The control room operators were unaware that the loss in communications with the "A" PLC was due to a PLC failure and that some of the functions controlled by that PLC, including the shut-down of the motor for the "A" recompressor, had been compromised by the failure.

The "A" recompressor went into surge when the de-energized signal generated by the failed "A" PLC shut down many of the primary functions of the "A" recompressor but not the motor.

Although the surge controller detected the loss in flow and opened the recycle valve, the discharge valve blocked the flow of gas and the compressor continued to surge. During the surge event, the piping arrangement of the NPS 2 pressure-up piping between the NPS 24 suction header and a control valve could not withstand the high magnitude vibrations generated by the surge event and subsequently failed.

Although measures had been taken following the April 2002 occurrence to reinforce the support brackets, the vibrations generated by a surge event were beyond the capabilities of that design.
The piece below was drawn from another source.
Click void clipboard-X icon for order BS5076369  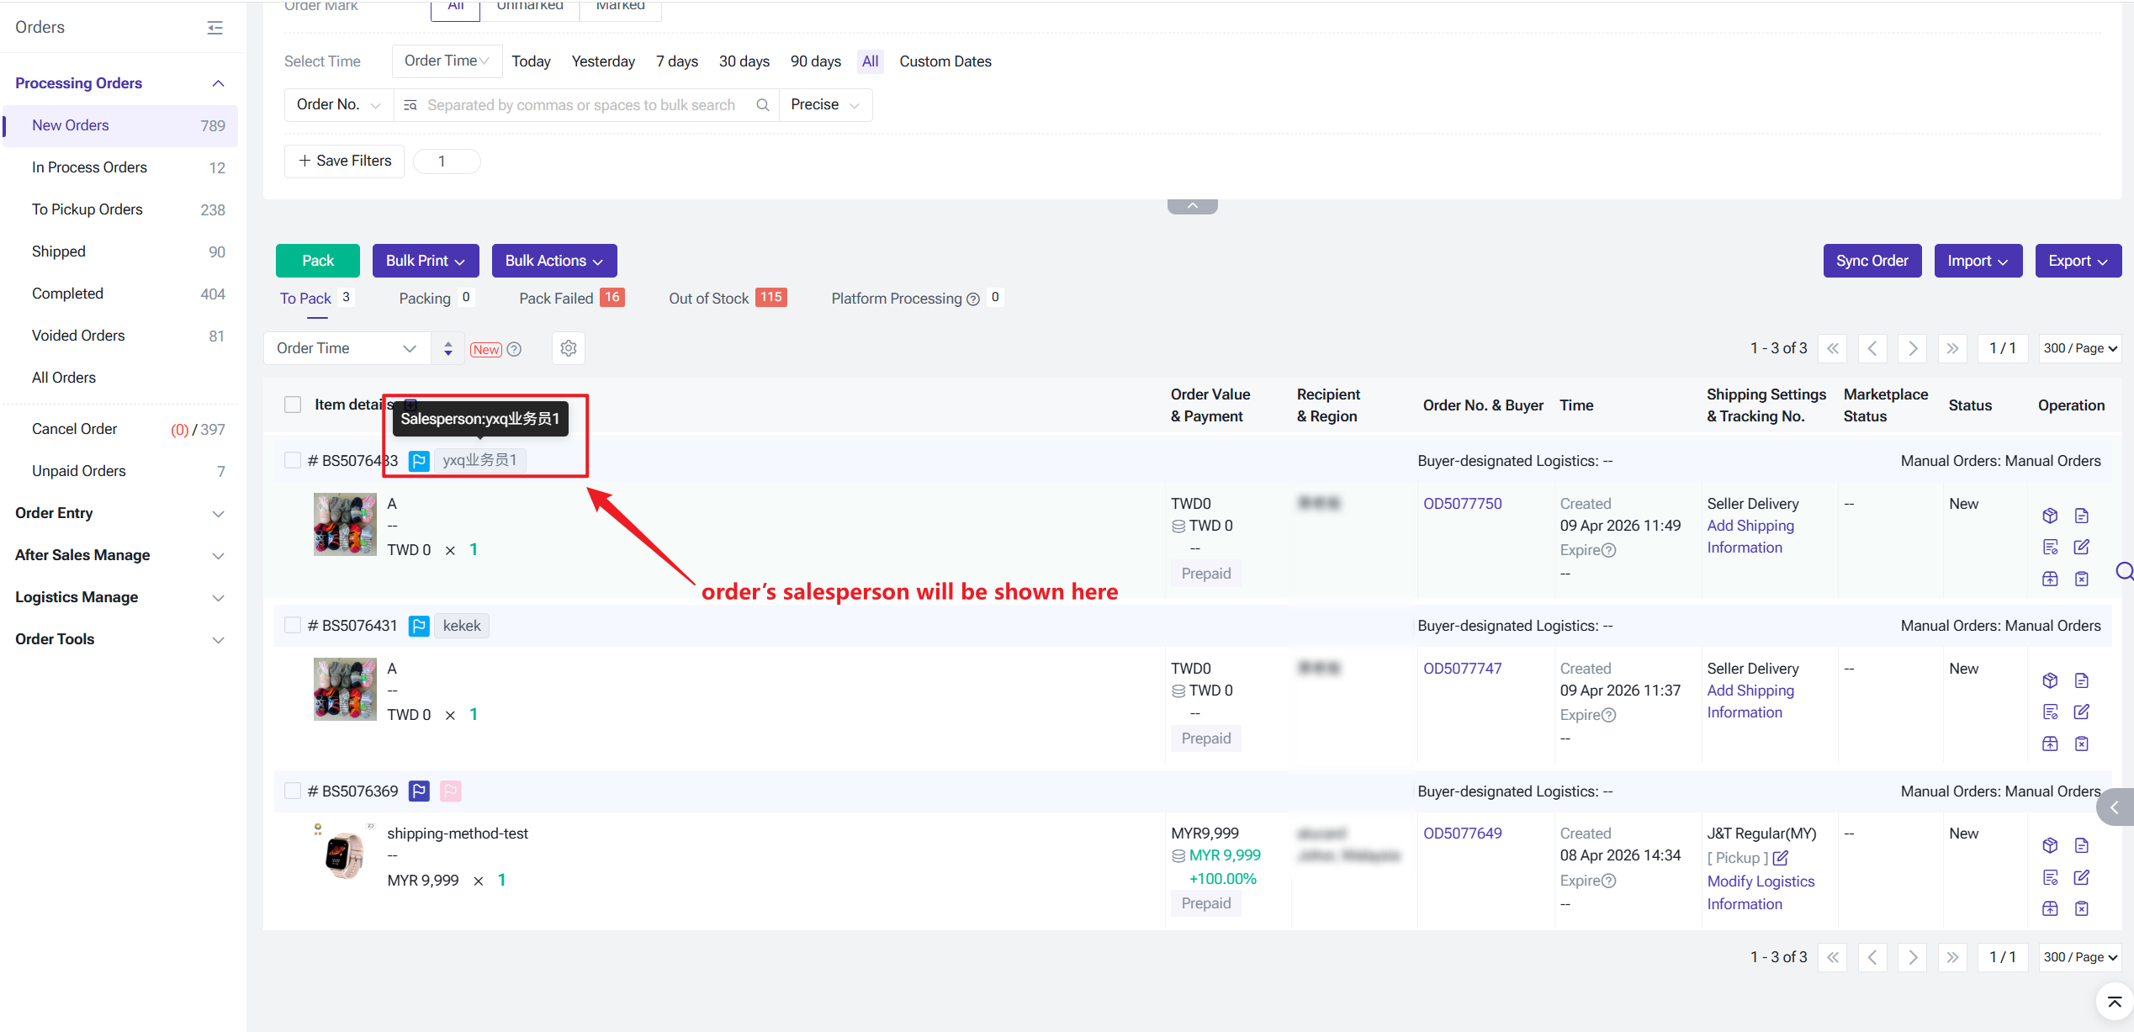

Because the lube oil pumps had shut down, the compressor bearings eventually lost oil and failed, resulting in damage to the compressor seals. Gas was then able to travel from the damaged compressor seals through the lube oil system piping to the motor bearings. Once the gas in the motor housing reached the lower explosive limit, it ignited due to sparking from partial discharges at parts of the stator windings where the insulation had degraded.

Findings as to Causes and Contributing Factors

  1. The de-energized output from the failed "A" programmable logic controller did not result in a fail-safe shut-down of the "A" recompressor and motor.
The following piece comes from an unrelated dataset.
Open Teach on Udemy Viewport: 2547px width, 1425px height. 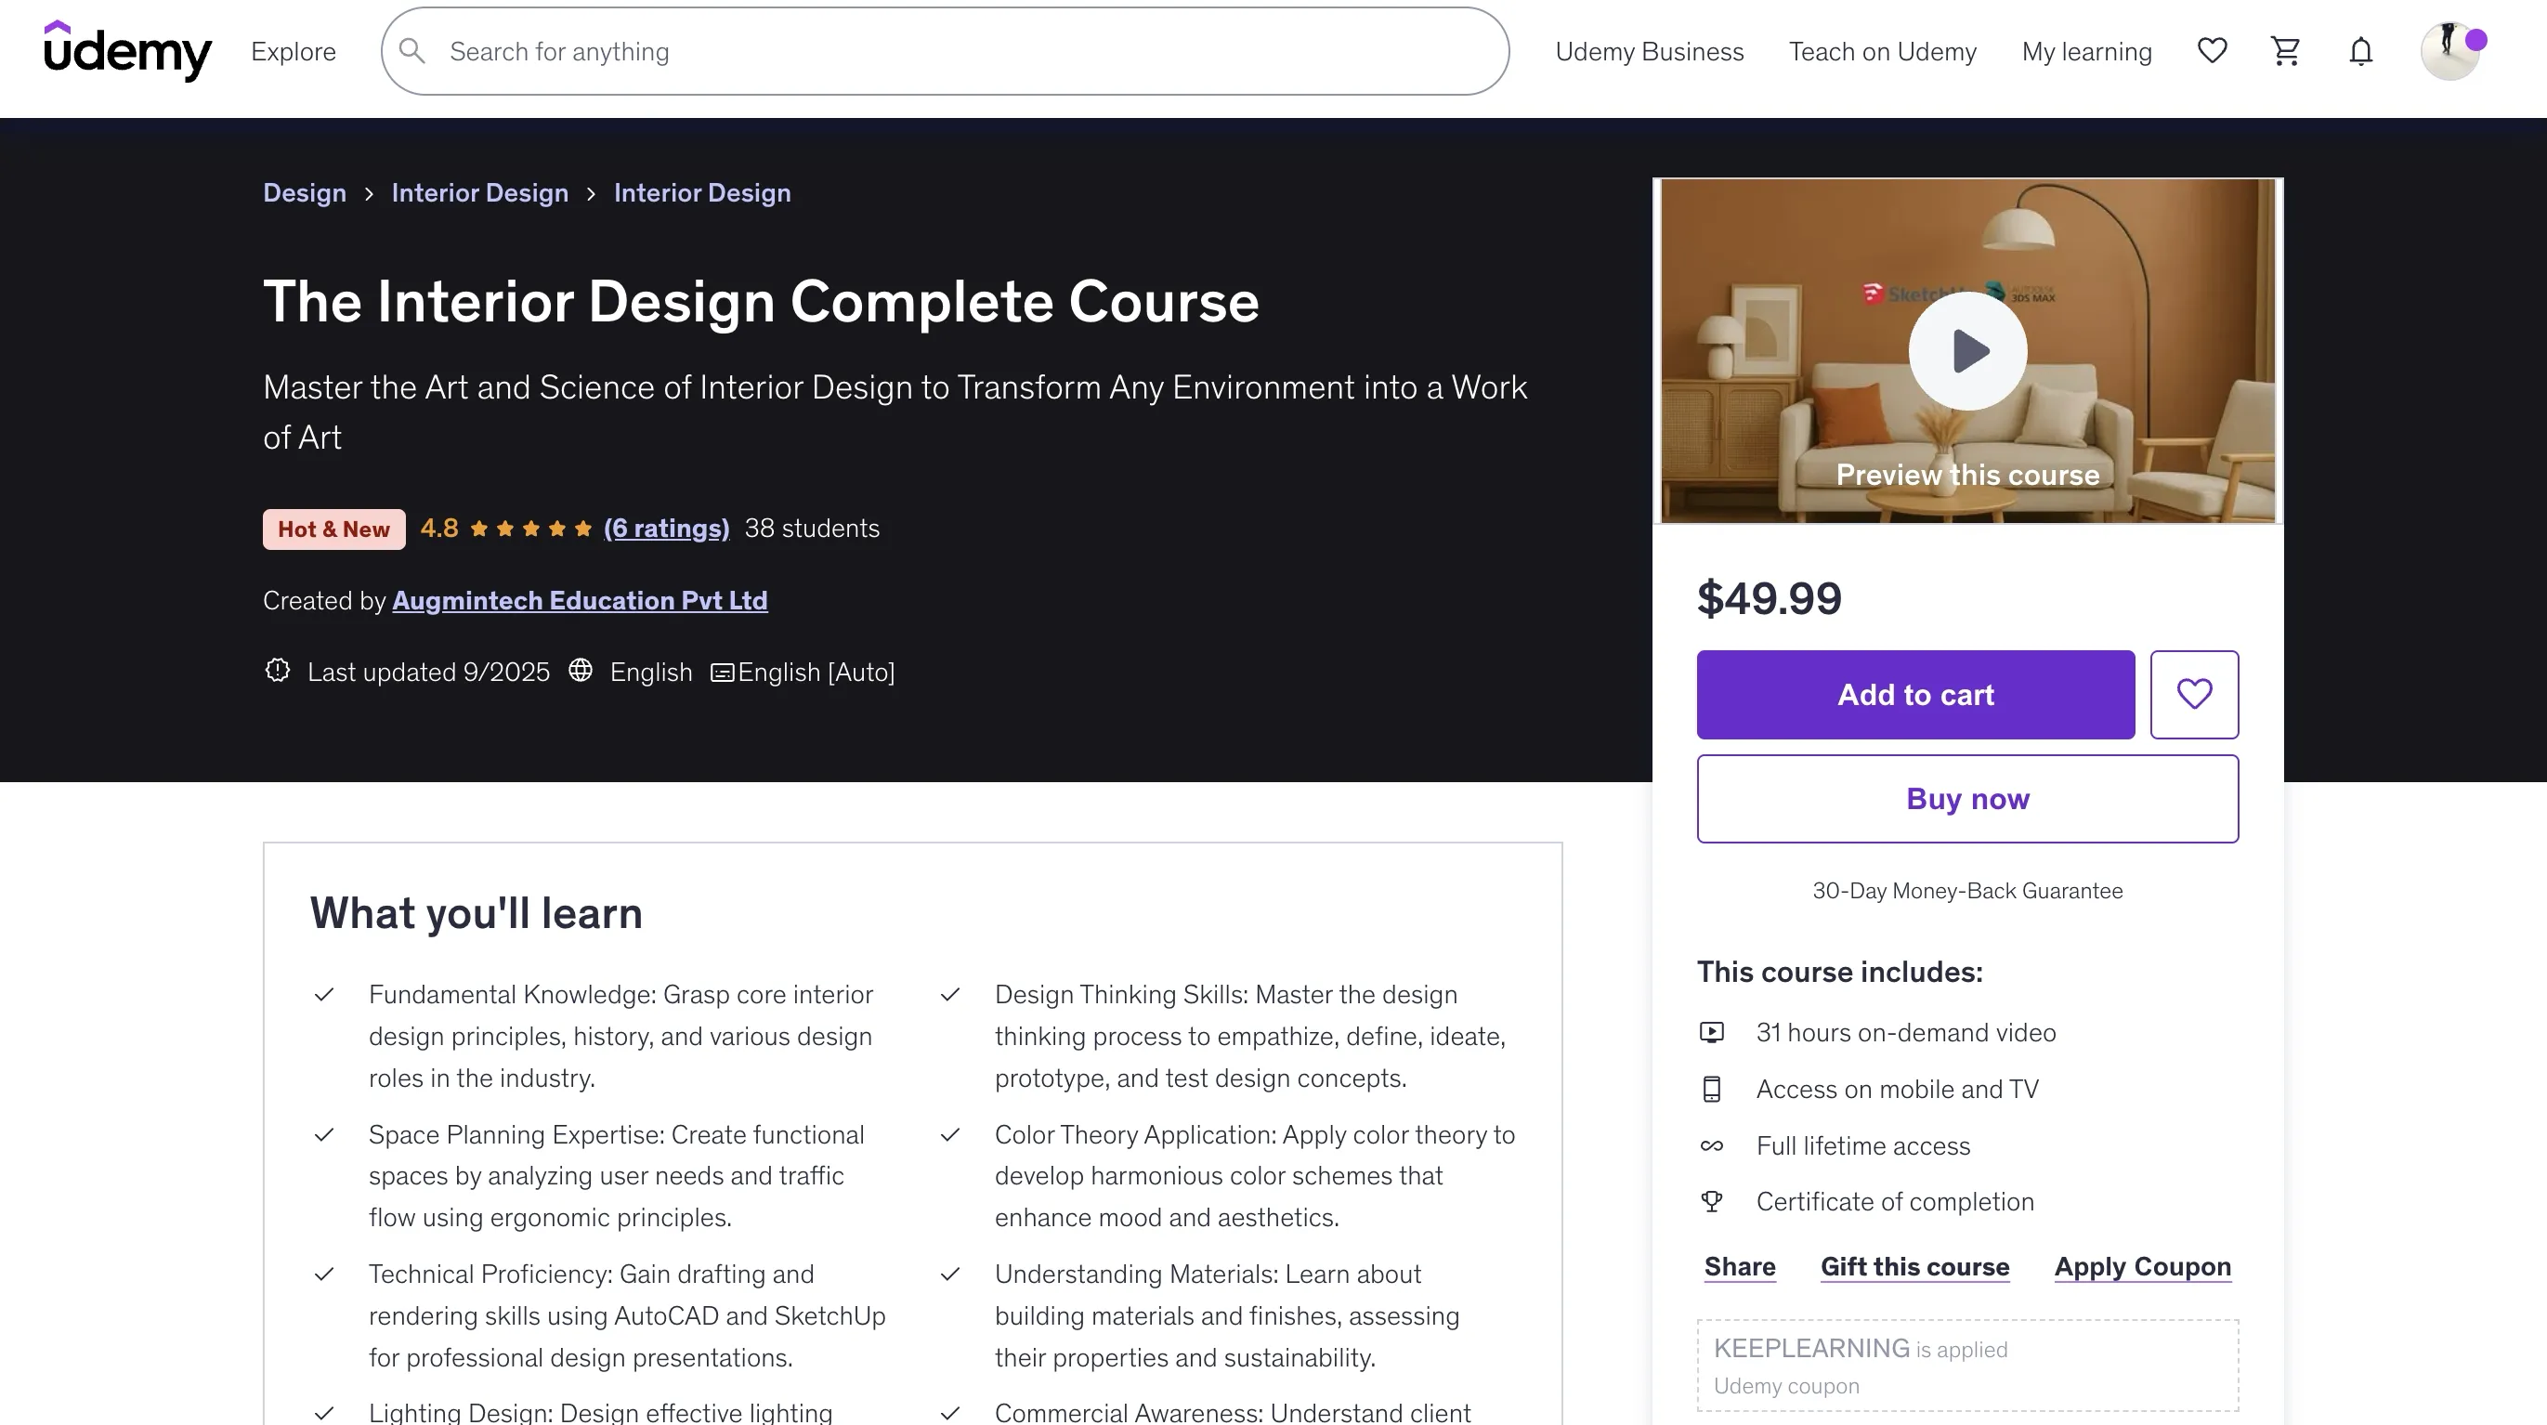pos(1882,51)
  2. Because many of the primary functions of the "A" recompressor shut down but the motor did not, a surge event occurred.

  3. The piping design of the nominal pipe size 2 pressure-up piping could not withstand the high magnitude vibrations generated during the surge event.

  4. Because of damage to the compressor seals during the surge event, gas migrated through the lube oil system piping to the motor housing where there was an ignition source.

  5. Sparking from partial discharges had occurred in the motor housing at locations on the stator windings where the insulation had degraded.

  6. The emergency shut-down of the decompression/recompression facility was compromised by the configuration of the emergency shut-down signal through the failed "A" programmable logic controller.

  7. The potential impact of a programmable logic controller failure on the safe shut-down of the decompression/recompression facility had not been identified as a concern.

Safety Action Taken

Following an analysis by BP Canada Energy Company (BP Canada) and TransCanada of the events surrounding the October 2005 occurrence, TransCanada made many changes at the decompression/recompression facility including changes to the programmable logic controller (PLC) and wiring and the emergency shut-down (ESD) sequencing to ensure that a PLC failure would not compromise the safe operation and shut-down of the facility. TransCanada also redesigned the nominal pipe size (NPS) 2 pressure-up piping on both the "A" and "B" recompressors to ensure that the piping would be more resistant to vibration but still allow thermal growth. In addition, TransCanada installed partial discharge sensors on both the "A" and "B" motors to contribute to better monitoring and diagnostics.

In early December 2005, the Transportation Safety Board of Canada (TSB) sent a safety information letter to the National Energy Board (NEB) advising that a failure of a PLC may not result in a fail-safe condition. In late December 2005, the NEB issued a safety advisory to all oil and gas companies under its jurisdiction informing them of the possible hazards of a failed PLC.